Since the coefficient is a scalar, the eigenvalue is just the coefficient, which is greater than zero.

PySINDy/Python version information:

current master

akaptano commented 1 year ago

The implementation is based on a stability-promotion term with a 1/nu in front. So adjust the value of nu to be smaller to make things stable (the stability is not guaranteed, and if the data sucks, this will be challenging anyways).

Jacob-Stevens-Haas commented 1 year ago

Ohhh, I think I'm looking for model.optimizer.coef_full_, which is -1e-8 in this example? I think there may be an issue with the docstring mixing up its variables:

Attempts to minimize the objective function

$$ 0.5\|y-Xw\|^2_2 + \lambda R(u)

  • (0.5 / \nu)\|w-u\|^2_2 \ $$

subject to

$$ Cu = d, Du = e, w \text{ negative definite} $$

where $R(u)$ is a regularization function

Later, in the argument description for nu, it says "Decreasing nu encourages u and v to be close", and I'm thinking these refer to variable names in a paper, rather than the docstring?
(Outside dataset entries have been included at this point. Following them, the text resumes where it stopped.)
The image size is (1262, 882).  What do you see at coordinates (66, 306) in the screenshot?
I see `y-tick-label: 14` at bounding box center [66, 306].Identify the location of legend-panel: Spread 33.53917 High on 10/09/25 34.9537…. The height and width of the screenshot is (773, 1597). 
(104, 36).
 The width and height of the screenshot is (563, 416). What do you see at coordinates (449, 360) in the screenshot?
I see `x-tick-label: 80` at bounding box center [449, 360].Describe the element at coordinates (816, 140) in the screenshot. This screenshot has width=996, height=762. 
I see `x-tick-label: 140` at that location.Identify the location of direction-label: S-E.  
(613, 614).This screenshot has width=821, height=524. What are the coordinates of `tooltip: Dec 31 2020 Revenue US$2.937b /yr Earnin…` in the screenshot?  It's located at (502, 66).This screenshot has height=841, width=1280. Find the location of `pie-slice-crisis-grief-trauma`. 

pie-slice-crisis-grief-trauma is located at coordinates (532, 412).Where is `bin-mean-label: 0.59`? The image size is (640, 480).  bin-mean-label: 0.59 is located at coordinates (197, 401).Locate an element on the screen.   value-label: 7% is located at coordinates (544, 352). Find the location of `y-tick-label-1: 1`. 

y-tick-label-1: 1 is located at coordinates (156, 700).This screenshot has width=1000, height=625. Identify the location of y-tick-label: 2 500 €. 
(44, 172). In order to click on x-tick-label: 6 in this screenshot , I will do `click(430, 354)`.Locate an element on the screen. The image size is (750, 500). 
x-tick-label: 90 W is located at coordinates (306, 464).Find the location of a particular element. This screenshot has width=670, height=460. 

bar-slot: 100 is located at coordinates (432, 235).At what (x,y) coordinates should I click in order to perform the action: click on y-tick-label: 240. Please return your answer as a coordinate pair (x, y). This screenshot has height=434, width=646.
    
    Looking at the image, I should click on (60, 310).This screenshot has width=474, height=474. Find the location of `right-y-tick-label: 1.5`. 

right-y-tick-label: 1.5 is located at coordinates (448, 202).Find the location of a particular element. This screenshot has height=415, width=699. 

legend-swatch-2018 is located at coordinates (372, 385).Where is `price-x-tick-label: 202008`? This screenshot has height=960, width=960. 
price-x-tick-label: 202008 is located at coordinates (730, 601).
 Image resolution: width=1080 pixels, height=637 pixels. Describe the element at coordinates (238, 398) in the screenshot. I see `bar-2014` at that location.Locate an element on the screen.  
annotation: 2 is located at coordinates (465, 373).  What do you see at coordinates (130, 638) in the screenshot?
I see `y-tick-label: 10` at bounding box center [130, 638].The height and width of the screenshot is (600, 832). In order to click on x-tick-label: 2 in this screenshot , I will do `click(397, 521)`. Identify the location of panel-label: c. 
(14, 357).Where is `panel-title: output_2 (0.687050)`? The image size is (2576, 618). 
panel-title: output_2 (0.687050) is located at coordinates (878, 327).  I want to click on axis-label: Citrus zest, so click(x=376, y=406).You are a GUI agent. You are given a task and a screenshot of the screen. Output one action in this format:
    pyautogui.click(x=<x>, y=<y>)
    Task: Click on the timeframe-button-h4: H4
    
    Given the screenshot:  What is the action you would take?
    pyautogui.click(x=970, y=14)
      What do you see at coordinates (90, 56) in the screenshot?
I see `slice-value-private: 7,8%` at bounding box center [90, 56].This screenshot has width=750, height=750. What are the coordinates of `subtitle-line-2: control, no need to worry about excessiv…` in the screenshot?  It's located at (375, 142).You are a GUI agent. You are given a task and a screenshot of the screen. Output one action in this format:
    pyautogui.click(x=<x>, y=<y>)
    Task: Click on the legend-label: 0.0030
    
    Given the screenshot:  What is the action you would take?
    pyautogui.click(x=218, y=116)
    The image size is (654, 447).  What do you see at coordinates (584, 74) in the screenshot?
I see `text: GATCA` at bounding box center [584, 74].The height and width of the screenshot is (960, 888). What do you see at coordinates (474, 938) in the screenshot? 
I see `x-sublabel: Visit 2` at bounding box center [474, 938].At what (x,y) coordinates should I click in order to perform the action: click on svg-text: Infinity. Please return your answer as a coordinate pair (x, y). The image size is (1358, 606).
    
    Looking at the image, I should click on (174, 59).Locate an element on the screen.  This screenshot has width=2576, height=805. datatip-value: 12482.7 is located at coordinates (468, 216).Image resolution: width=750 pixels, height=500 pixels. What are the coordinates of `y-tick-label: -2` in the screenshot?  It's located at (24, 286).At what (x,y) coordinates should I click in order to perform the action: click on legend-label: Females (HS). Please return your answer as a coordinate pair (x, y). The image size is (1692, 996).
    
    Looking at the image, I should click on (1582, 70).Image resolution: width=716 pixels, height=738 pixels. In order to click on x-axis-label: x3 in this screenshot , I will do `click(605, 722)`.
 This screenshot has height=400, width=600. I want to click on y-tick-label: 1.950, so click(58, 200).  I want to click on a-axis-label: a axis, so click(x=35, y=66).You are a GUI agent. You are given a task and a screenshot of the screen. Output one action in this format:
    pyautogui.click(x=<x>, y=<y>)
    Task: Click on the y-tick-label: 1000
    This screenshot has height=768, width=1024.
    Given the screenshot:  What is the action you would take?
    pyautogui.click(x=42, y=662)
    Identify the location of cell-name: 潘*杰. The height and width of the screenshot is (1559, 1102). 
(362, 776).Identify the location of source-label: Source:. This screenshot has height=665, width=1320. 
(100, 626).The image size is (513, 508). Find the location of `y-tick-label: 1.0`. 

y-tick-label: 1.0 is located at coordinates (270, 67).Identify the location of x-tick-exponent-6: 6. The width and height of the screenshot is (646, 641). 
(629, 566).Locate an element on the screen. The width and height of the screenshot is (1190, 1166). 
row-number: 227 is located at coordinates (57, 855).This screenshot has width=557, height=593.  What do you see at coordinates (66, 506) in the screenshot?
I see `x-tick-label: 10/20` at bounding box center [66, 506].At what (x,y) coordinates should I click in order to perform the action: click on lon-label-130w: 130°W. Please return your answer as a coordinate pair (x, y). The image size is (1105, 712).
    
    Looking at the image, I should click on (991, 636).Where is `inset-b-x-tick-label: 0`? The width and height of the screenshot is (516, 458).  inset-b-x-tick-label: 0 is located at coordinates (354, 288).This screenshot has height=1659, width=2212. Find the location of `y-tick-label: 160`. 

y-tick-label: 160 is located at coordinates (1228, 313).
Then later it says self.coef = v (`self.coef=coef_sparse) and self.coef_full_ = u (self.coeffull=coef_negative_definite`). No mention of w, and it seems u has switched to meaning w in the equation.

In trying to tease out the u vs v vs w, I saw StableLinearSR3._update_A() creates coef_negative_definite. Is it actually equal to partial minimization of $w$ in the above equation?